Crucially, there is now widespread recognition that a transition period is inevitable, and widespread support for it. And there is growing acceptance that some degree of practical compromise over the Brexit process is now a political imperative.
The report’s authors propose a three-stage pathway to a pragmatic Brexit, with transitional arrangements under which Britain would leave the EU in March 2019, but remain anchored in the European Economic Area (EEA), and the Customs Union for a transitional period (Section 2).

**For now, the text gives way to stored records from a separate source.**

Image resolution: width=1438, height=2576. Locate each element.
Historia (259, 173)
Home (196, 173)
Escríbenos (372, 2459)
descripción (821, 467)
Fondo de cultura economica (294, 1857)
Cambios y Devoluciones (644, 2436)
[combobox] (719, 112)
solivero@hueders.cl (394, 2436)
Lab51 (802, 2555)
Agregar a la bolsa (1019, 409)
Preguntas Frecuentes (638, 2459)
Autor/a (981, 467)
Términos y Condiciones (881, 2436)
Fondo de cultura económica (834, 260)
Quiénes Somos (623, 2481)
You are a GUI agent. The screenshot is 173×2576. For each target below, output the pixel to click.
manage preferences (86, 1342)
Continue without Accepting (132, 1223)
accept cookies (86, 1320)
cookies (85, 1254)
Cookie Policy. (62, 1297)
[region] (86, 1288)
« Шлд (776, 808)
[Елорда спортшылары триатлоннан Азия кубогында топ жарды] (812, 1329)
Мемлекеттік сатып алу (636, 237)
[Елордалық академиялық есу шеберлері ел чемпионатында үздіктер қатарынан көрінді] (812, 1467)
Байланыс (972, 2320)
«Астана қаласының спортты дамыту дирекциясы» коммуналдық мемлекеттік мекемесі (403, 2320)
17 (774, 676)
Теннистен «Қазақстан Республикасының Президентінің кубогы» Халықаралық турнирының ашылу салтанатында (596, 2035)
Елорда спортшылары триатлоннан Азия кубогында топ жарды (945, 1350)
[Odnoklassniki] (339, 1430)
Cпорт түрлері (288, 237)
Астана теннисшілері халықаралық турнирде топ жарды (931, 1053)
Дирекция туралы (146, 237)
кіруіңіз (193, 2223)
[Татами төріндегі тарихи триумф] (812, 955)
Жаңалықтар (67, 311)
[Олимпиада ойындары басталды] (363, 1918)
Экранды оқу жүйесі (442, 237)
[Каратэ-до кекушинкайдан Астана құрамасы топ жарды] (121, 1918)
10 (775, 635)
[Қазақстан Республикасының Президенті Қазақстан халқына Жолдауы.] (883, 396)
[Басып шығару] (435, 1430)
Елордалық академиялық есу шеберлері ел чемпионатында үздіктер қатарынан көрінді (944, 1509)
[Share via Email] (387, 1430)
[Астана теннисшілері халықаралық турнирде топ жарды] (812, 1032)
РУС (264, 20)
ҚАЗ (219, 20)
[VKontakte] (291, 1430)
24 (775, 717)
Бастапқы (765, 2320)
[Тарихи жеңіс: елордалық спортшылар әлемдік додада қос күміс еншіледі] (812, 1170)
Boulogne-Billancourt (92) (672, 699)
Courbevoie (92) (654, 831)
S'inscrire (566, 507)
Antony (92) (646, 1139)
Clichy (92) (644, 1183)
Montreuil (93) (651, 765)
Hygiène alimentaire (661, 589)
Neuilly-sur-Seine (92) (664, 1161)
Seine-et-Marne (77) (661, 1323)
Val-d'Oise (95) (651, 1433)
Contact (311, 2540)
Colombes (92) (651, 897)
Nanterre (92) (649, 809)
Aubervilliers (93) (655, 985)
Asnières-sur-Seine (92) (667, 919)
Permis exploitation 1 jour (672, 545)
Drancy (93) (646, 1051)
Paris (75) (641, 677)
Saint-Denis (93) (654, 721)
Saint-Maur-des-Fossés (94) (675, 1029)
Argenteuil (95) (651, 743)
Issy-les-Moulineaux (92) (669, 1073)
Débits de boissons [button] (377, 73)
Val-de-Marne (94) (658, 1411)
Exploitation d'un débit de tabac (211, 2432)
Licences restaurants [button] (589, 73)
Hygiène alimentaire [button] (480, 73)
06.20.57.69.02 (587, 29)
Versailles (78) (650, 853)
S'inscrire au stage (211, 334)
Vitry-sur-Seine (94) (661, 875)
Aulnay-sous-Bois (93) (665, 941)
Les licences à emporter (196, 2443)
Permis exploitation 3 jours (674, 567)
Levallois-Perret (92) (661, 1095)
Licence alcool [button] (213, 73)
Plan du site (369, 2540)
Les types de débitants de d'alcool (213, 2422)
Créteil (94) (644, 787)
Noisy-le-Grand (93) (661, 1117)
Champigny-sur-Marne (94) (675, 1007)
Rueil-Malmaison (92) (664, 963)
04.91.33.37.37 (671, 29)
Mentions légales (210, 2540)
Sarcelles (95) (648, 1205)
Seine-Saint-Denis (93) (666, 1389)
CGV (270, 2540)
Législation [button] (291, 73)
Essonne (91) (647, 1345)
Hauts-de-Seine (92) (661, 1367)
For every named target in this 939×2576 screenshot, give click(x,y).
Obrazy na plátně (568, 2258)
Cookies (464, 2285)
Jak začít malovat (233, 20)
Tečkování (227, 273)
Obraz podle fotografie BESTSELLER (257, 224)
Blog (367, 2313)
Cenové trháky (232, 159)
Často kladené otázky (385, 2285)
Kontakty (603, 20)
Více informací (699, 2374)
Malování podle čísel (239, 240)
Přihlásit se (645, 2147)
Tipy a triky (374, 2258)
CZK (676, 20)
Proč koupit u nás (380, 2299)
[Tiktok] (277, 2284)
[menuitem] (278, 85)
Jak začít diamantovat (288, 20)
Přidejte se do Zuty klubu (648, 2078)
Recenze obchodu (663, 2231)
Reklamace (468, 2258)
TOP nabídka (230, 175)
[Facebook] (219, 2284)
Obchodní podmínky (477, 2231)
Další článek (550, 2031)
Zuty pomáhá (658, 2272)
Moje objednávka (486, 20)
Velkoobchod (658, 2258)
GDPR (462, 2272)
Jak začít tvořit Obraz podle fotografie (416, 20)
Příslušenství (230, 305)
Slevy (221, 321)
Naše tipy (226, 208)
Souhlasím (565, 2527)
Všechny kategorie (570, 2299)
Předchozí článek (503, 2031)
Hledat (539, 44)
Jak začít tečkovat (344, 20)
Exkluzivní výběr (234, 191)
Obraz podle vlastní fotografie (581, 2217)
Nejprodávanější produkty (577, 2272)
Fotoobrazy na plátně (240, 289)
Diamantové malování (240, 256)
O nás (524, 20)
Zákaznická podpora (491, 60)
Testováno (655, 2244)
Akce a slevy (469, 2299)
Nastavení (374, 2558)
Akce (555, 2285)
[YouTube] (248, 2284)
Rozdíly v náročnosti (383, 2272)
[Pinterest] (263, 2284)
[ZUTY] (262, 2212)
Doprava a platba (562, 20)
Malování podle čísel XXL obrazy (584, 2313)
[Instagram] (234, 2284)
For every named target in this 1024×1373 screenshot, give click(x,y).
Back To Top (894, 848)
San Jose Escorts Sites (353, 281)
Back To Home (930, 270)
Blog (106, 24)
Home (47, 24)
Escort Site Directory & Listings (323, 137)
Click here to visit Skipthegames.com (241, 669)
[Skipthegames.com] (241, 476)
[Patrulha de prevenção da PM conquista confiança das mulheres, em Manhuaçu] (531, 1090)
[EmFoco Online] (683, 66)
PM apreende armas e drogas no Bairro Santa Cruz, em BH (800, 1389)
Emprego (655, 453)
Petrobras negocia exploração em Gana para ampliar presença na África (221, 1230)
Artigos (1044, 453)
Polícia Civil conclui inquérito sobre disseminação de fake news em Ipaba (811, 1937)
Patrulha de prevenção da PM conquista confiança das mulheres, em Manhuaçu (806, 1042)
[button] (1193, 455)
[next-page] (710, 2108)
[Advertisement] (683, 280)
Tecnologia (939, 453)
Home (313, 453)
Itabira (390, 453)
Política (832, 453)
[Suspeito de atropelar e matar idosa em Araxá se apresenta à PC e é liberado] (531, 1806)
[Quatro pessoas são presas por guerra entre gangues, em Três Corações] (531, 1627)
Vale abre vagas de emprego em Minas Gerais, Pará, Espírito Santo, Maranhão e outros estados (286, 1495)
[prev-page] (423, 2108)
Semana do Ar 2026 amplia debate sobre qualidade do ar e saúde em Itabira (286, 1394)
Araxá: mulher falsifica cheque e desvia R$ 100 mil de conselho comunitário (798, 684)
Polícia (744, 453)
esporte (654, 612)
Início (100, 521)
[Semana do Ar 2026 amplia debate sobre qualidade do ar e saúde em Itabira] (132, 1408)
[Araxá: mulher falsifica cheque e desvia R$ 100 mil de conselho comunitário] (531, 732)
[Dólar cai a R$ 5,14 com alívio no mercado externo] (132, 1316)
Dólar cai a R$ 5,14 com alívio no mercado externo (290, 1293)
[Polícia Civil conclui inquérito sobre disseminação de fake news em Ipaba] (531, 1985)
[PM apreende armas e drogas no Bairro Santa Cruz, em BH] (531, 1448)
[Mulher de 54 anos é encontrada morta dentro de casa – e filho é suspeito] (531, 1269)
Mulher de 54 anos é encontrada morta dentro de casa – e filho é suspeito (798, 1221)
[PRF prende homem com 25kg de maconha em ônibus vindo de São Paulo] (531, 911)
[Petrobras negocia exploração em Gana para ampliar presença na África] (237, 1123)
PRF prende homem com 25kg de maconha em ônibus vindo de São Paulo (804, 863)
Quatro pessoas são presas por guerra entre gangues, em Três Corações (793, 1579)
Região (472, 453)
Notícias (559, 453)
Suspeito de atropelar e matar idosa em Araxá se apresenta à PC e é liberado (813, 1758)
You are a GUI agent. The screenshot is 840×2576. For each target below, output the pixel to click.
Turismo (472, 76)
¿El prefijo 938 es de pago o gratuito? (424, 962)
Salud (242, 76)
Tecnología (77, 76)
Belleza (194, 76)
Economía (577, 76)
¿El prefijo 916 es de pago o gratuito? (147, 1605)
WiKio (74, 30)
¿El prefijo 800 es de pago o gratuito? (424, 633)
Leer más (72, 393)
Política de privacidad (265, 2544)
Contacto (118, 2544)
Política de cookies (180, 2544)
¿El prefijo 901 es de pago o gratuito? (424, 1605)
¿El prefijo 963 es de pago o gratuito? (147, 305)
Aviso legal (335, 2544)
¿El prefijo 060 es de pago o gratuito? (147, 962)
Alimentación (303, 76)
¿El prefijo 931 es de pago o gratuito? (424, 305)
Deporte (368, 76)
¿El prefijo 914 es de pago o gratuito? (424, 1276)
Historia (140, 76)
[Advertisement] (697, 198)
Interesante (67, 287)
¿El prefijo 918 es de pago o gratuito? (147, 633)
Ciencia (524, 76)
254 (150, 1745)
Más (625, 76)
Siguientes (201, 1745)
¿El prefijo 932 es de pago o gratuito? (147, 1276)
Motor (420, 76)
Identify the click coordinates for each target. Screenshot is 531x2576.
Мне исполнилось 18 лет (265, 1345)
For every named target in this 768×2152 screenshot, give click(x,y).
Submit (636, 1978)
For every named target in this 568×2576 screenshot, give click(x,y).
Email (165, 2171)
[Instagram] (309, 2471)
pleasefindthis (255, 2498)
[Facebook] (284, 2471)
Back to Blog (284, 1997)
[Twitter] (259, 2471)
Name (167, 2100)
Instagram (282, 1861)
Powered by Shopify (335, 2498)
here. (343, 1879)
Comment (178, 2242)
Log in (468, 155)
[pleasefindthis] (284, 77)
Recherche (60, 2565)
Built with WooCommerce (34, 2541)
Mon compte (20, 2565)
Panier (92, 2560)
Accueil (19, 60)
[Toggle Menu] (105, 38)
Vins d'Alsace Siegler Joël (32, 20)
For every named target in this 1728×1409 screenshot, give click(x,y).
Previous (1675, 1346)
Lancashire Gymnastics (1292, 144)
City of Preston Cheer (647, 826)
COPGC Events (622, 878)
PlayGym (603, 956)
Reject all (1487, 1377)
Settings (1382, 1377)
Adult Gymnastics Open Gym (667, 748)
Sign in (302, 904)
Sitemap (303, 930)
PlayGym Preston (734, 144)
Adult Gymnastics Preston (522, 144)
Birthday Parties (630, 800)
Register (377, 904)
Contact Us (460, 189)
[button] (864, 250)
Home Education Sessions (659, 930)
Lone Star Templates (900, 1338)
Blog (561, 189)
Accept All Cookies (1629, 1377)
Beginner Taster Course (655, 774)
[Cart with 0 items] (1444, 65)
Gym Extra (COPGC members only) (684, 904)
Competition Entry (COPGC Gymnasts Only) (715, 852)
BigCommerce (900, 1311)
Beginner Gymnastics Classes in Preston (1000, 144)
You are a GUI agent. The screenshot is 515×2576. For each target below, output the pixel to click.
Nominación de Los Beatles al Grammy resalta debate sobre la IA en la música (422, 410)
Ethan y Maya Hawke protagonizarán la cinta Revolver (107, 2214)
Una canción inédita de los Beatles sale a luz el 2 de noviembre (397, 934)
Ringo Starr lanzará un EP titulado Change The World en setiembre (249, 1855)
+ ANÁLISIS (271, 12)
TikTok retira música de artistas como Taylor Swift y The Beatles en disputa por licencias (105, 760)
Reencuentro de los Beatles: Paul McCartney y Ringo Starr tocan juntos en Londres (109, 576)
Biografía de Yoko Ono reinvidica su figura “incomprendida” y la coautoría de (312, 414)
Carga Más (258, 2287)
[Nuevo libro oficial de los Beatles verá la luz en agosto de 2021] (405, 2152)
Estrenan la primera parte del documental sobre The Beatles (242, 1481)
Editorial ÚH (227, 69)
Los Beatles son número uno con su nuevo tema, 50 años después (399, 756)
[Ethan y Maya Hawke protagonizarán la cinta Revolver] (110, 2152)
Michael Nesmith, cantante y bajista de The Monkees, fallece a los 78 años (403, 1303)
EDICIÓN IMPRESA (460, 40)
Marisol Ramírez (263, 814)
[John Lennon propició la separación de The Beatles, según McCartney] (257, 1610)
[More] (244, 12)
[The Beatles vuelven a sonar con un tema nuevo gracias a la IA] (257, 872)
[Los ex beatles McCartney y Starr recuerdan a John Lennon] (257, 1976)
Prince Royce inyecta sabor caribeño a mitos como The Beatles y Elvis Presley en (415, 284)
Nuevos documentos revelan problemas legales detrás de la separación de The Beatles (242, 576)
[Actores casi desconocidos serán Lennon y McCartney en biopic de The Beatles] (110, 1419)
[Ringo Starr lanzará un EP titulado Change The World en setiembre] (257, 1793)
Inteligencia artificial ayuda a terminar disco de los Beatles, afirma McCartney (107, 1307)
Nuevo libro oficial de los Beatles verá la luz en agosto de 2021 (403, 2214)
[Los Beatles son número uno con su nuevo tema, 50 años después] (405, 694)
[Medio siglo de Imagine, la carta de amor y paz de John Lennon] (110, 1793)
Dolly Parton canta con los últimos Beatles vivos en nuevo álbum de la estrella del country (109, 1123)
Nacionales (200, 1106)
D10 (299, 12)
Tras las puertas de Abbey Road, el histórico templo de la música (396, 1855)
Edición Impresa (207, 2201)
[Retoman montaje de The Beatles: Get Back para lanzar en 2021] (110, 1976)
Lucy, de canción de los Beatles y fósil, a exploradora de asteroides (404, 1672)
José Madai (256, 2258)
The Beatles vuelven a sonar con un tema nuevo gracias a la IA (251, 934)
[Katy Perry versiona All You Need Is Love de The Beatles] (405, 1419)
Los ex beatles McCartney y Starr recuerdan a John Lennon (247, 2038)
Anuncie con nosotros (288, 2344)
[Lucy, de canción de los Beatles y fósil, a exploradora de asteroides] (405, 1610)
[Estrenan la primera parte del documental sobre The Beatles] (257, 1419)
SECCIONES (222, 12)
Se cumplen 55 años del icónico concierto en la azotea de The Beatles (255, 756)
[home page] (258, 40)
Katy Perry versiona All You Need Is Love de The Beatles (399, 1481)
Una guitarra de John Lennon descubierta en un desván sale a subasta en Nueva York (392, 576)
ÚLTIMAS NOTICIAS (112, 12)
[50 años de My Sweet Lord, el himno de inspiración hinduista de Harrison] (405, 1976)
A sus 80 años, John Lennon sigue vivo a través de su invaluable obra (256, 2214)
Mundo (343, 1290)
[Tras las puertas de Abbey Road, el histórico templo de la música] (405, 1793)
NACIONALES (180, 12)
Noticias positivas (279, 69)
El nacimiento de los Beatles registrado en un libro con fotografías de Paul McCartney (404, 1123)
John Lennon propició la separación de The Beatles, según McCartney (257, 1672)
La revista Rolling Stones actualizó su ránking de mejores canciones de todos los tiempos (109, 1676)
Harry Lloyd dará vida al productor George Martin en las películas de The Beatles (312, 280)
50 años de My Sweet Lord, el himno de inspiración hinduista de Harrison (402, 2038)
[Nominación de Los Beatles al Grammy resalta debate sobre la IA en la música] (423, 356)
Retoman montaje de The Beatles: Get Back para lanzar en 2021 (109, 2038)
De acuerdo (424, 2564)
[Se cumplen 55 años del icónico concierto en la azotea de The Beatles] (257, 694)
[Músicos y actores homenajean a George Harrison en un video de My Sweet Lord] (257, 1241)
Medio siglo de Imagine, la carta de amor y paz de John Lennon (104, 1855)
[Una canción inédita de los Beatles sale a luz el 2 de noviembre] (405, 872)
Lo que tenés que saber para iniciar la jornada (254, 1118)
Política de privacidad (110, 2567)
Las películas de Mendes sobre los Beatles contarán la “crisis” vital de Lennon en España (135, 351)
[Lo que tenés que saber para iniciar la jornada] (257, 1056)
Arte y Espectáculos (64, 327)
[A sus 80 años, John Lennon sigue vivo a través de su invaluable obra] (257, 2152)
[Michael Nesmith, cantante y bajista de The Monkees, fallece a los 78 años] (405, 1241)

A permanent solution with a comprehensive free trade deal with the EU and trade deals with other countries would happen in the final stage allowing sufficient time for such complex negotiation.
The transitional arrangements would be time limited and subject to a ‘sunset clause’ to allay the fears of some leavers that they might become permanent.
It is also the report’s contention that, whilst the Brexit debate has led to the emergence of a number of toxic issues – dividing lines that have split us as a country, and around which compromise is often seen as impossible – the 3-stage plan set out in this paper offers a route to try and detoxify these dividing lines (Section 3).
With the new political context post the general election, we believe a pragmatic British Brexit is now not only in the national interest, but it is also in the self-interest of the main political parties – and the various factions within them (Section 4).
The authors believe such a process is deliverable both politically and practically, and that it could command widespread cross-party support, as well as the active support of business.